Mass measurement through filter paper analysis is an inherently offline technique- it can not offer development engineers and calibrators insights into engine operation. An online measurement technique is essential for transient calibration, which is increasingly necessary when developing for transient drive cycles such as NEDC, FTP75, FTP transient cycle or the Non-Road Transient Cycle (NRTC).
The proposed particle number limit (N/km) of Euro 6 (measured through particle counting according to the PMP specifications) adds another parameter for which the engine should be optimized, and many engine developers have adopted Diesel Particulate Filters (DPF) as a means of compliance.

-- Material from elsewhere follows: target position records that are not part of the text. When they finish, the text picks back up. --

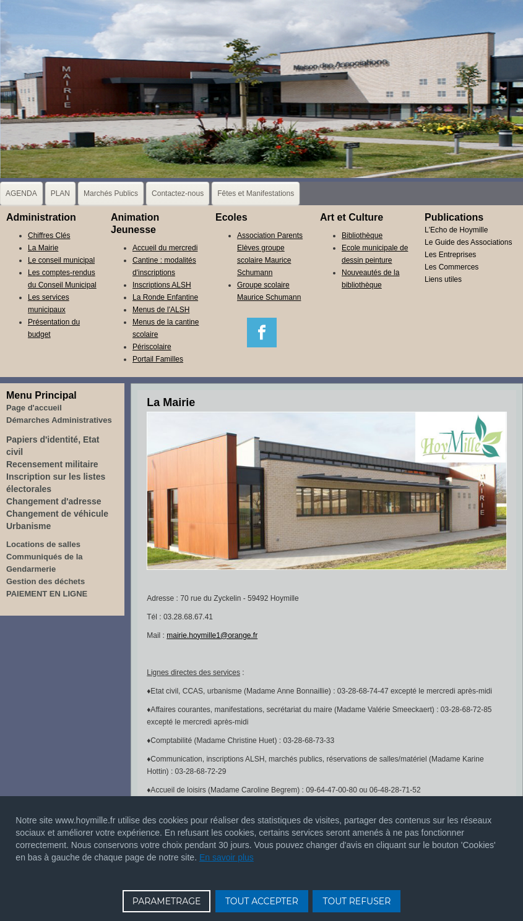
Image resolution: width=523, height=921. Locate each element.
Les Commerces (451, 267)
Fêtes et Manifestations (255, 193)
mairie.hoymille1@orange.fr (211, 635)
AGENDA (21, 193)
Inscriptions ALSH (161, 285)
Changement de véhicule (57, 514)
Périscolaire (151, 346)
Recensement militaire (52, 464)
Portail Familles (157, 359)
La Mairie (43, 248)
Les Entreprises (450, 254)
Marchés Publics (111, 193)
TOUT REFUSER (356, 901)
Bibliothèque (362, 235)
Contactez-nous (178, 193)
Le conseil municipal (61, 260)
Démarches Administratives (59, 420)
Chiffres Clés (49, 235)
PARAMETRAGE (166, 901)
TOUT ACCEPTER (261, 901)
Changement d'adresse (54, 501)
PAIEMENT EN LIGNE (46, 593)
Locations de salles (43, 544)
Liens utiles (443, 279)
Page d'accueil (34, 407)
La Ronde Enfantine (165, 297)
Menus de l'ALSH (160, 309)
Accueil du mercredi (164, 248)
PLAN (60, 193)
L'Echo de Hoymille (456, 230)
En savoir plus (226, 857)
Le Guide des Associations (468, 242)
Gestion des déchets (45, 581)
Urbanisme (28, 526)
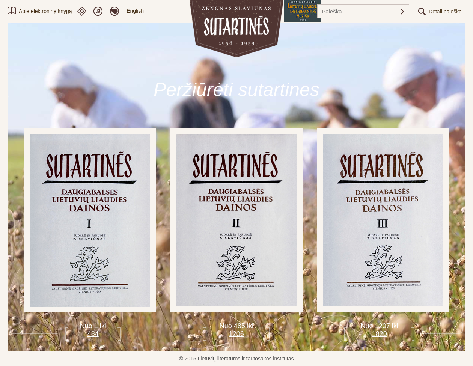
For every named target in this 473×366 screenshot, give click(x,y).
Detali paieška (445, 12)
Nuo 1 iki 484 (93, 330)
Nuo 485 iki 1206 (236, 330)
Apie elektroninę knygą (45, 11)
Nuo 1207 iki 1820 (379, 330)
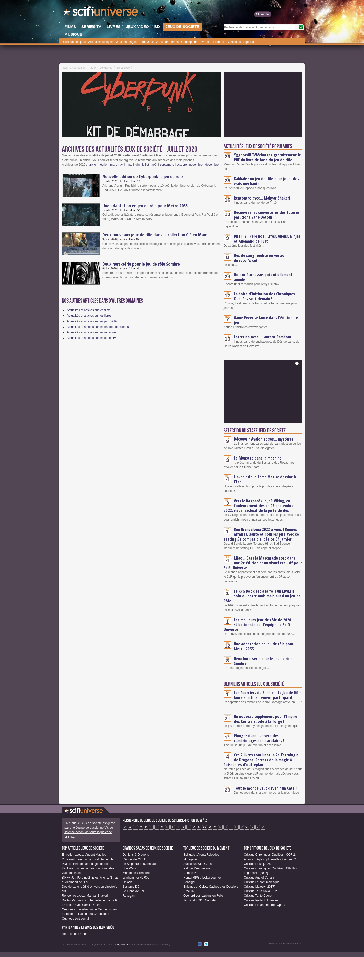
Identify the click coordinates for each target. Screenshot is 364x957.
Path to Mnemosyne (196, 868)
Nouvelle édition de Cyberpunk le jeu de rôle (142, 176)
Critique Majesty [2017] (259, 886)
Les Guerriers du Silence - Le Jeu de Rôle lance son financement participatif (267, 695)
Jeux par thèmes (167, 42)
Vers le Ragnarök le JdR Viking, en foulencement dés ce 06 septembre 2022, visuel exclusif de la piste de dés (259, 505)
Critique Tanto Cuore (258, 896)
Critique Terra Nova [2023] (261, 891)
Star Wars (129, 868)
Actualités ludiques (100, 42)
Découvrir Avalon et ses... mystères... (265, 439)
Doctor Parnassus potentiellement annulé (263, 277)
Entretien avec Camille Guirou (82, 905)
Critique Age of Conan (259, 877)
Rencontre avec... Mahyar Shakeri (262, 198)
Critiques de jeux (74, 42)
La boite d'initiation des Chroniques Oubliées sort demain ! (264, 296)
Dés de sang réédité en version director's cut (260, 258)
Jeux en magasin (127, 42)
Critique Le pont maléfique (261, 882)
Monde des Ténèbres (137, 873)
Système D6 (131, 886)
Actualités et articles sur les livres (89, 315)
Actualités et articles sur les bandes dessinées (98, 327)
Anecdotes (233, 42)
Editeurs (218, 42)
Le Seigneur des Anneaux (140, 864)
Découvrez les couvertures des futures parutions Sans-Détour (267, 215)
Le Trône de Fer (133, 891)
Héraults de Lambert (75, 934)
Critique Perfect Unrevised (261, 900)
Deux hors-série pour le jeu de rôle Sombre (141, 264)
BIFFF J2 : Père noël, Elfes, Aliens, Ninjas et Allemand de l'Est (267, 238)
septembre (167, 164)
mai (129, 164)
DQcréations (123, 944)
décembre (212, 164)
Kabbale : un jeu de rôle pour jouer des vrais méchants (266, 181)
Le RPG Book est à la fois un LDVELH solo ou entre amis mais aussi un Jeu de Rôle (262, 596)
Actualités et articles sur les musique (91, 332)
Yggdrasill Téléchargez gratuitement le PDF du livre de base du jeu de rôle (267, 157)
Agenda (248, 42)
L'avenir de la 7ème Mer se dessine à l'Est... (265, 479)
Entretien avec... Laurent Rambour (262, 337)
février (103, 164)
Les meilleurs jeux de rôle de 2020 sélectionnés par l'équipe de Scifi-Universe (257, 624)
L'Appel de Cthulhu (135, 859)
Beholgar (189, 882)
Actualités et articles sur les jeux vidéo (92, 321)
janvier (92, 164)
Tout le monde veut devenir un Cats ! (265, 788)
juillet (145, 164)
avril (122, 164)
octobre (182, 164)
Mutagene (190, 859)
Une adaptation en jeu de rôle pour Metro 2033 (145, 206)
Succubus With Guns (197, 864)
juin (137, 164)
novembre (196, 164)
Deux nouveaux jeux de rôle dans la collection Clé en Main (154, 235)
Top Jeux (148, 42)
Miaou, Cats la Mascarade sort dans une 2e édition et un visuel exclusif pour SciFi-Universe (263, 562)
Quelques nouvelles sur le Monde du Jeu (89, 909)
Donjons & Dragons (136, 854)
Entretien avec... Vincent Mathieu (84, 854)
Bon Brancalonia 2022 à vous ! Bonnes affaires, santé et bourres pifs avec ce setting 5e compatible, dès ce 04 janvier (261, 534)
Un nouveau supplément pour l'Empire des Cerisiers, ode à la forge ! (265, 719)
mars (113, 164)
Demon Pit (190, 873)
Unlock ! (128, 882)
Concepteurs (189, 42)
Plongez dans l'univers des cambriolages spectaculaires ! (259, 738)
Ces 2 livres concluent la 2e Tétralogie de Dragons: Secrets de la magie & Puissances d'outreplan (261, 759)
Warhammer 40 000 (136, 877)
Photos (205, 42)
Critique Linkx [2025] (257, 864)
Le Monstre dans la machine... (259, 458)
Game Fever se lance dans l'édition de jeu (266, 320)
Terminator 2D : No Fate (199, 900)
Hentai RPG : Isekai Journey (202, 877)
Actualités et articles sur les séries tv (91, 338)
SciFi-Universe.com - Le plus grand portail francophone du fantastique (101, 12)
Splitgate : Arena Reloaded (201, 854)
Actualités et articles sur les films (88, 310)
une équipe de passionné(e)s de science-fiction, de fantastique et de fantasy (88, 832)
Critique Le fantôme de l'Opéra (264, 905)
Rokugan (129, 896)
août (154, 164)
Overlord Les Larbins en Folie (203, 896)
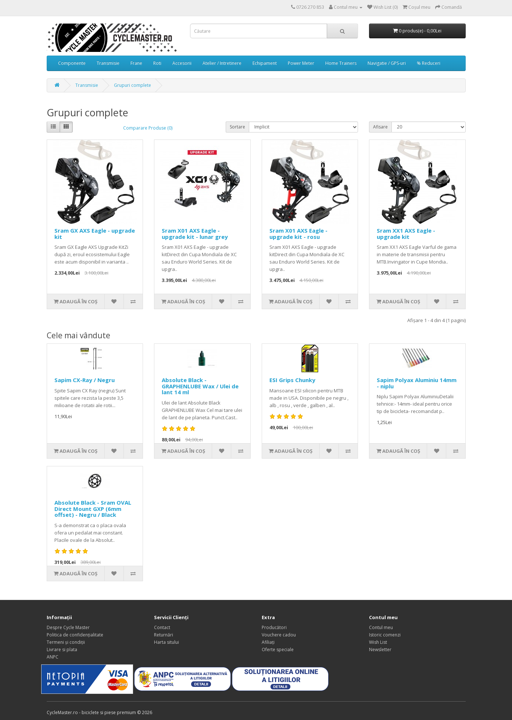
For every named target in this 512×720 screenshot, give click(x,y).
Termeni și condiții (66, 642)
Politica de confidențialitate (75, 635)
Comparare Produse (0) (147, 128)
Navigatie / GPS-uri (387, 63)
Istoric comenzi (385, 635)
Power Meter (301, 63)
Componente (72, 63)
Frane (136, 63)
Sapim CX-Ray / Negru (84, 380)
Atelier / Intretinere (222, 63)
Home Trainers (341, 63)
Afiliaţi (268, 642)
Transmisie (108, 63)
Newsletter (380, 649)
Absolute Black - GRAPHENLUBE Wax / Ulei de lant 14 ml (200, 386)
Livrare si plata (62, 649)
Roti (157, 63)
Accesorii (181, 63)
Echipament (265, 63)
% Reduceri (428, 63)
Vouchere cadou (279, 635)
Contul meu (381, 627)
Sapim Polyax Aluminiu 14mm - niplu (416, 383)
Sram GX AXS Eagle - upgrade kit (94, 233)
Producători (274, 627)
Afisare (380, 127)
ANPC (52, 657)
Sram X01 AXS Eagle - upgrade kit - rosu (298, 233)
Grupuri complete (132, 85)
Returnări (163, 635)
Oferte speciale (278, 649)
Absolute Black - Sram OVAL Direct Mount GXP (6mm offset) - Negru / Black (92, 508)
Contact (162, 627)
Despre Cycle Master (68, 627)
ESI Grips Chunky (292, 380)
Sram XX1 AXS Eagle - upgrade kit (406, 233)
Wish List (378, 642)
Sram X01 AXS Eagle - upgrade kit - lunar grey (195, 233)
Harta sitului (166, 642)
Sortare (237, 127)
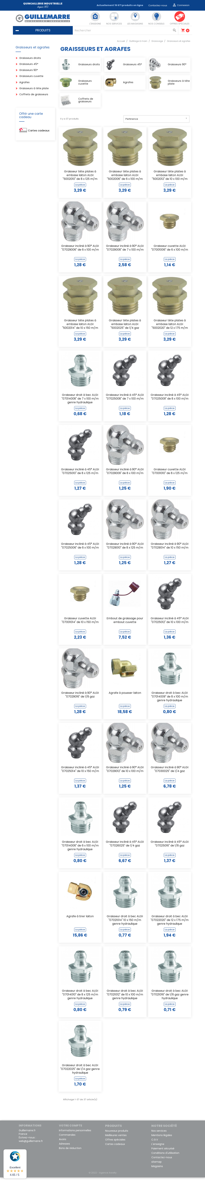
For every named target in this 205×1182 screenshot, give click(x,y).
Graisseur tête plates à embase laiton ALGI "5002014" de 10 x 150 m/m (80, 328)
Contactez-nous (157, 5)
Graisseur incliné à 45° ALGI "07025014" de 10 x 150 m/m (80, 774)
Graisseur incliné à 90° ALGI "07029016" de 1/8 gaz (80, 699)
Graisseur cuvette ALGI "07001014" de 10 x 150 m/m (80, 625)
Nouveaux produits (116, 1135)
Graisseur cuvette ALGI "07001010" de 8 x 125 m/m (169, 476)
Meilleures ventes (116, 1140)
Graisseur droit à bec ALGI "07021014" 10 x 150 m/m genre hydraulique (125, 924)
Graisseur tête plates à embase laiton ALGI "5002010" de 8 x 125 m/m (80, 180)
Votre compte (70, 1130)
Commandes (67, 1139)
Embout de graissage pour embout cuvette (125, 625)
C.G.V (154, 1144)
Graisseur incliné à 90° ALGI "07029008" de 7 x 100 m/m (125, 252)
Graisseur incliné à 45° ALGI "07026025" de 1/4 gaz (125, 848)
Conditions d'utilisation (165, 1157)
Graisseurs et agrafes (33, 47)
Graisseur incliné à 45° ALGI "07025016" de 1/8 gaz (170, 848)
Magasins (157, 1171)
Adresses (64, 1148)
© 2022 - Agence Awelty (102, 1177)
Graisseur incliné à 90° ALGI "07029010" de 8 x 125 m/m (125, 550)
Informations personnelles (75, 1135)
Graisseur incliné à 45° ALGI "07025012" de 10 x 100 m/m (170, 625)
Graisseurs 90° (28, 70)
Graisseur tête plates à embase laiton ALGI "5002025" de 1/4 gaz (125, 328)
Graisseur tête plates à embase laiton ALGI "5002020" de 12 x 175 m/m (170, 328)
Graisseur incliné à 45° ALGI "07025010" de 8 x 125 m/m (80, 476)
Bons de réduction (70, 1153)
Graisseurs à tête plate (34, 88)
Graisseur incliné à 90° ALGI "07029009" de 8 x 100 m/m (125, 476)
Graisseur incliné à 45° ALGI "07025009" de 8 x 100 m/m (170, 401)
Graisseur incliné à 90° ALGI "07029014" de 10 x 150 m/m (169, 550)
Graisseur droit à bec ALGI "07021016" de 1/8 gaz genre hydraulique (170, 999)
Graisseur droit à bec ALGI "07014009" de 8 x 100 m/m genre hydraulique (169, 701)
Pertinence (156, 123)
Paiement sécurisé (162, 1153)
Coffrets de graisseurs (33, 94)
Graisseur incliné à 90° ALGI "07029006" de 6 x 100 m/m (80, 252)
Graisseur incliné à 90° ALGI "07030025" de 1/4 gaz (169, 774)
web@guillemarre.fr (31, 1145)
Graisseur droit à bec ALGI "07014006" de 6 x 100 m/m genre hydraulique (80, 850)
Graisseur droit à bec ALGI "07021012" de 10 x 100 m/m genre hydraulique (125, 999)
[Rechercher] (125, 30)
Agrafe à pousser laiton (125, 697)
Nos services (159, 1135)
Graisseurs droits (30, 58)
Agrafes (24, 82)
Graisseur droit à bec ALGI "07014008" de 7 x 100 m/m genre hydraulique (80, 403)
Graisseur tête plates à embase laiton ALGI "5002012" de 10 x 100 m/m (169, 180)
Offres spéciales (115, 1144)
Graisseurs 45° (28, 64)
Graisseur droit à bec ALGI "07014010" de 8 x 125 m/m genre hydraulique (80, 999)
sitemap (156, 1166)
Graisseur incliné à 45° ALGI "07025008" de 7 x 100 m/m (125, 401)
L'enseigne (157, 1148)
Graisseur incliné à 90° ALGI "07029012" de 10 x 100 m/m (125, 774)
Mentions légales (161, 1140)
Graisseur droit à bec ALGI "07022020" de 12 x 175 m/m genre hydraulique (170, 924)
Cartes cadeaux (38, 130)
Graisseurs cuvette (31, 76)
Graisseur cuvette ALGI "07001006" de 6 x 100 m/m (169, 252)
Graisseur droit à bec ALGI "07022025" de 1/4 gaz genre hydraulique (80, 1073)
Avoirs (62, 1144)
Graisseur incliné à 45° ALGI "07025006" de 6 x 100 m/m (80, 550)
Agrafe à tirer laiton (80, 921)
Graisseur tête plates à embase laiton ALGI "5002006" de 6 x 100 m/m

Since a DPF may reduce the particle mass emitted from the tailpipe by a factor of 100, the previous gravimetric filter paper technique is no longer feasible. A DPF will have an effect on the engine behaviour, meaning that engine calibration should be performed with the DPF fitted. This means that tailpipe measurements are no longer suitable for monitoring engine-out emissions and feeding back to improve the calibration.
Gasoline Direct Injection
Increasing focus on fuel economy has encouraged widespread adoption of Direct Injection Gasoline (GDI) (also known as Direct Injection Spark Ignition DISI) engines, often coupled with turbo-charging. GDI brings difficulties in mixture preparation- the reduced time available for evaporation means that such engines may have higher particle emissions than port fuel injected engines, especially at cold start and during transients. The prospect of particle number emissions restrictions applying to direct injection gasoline engines in Euro 6 means that these engines may also require significant calibration effort to meet particle legislation. Approaches such as Gasoline Particulate Filters are amongst the tools available, although improved calibration may be able to reduce the emission levels sufficiently.
Legislated Measurement Technique
The proposed PMP method for measuring particle number uses a Condensation Particle Counter, typically with a T10-90% time response of several seconds. A sample conditioning system to remove volatile particles is required. Commercially available systems include the MEXA-1000 SPCS from Horiba and the AVL Particle Counter 489 from AVL.
While the technique allows accurate measurement of steady state particle concentrations, it is less suited to accurately locating the brief but significant spikes in particle number and mass output that may occur during engine transients.
See application note for an example of these spikes. With a faster time response, the DMS instruments allow exact location and correct resolution of these events, feeding forward to improved calibration and benefits on the legislated cycles.
Cambustion DMS Series
Integrated Dilution and Sampling System
The DMS500 can also be supplied with fully integrated dilution and sampling system, allowing sampling directly from the engine exhaust. This offers the ability to look upstream of after-treatment such as DPFs, to evaluate the engine performance. The Dual Sampling Accessory may be used to switch the sample location between two points- for example pre- and post-DPF. This allows study of DPF and engine performance.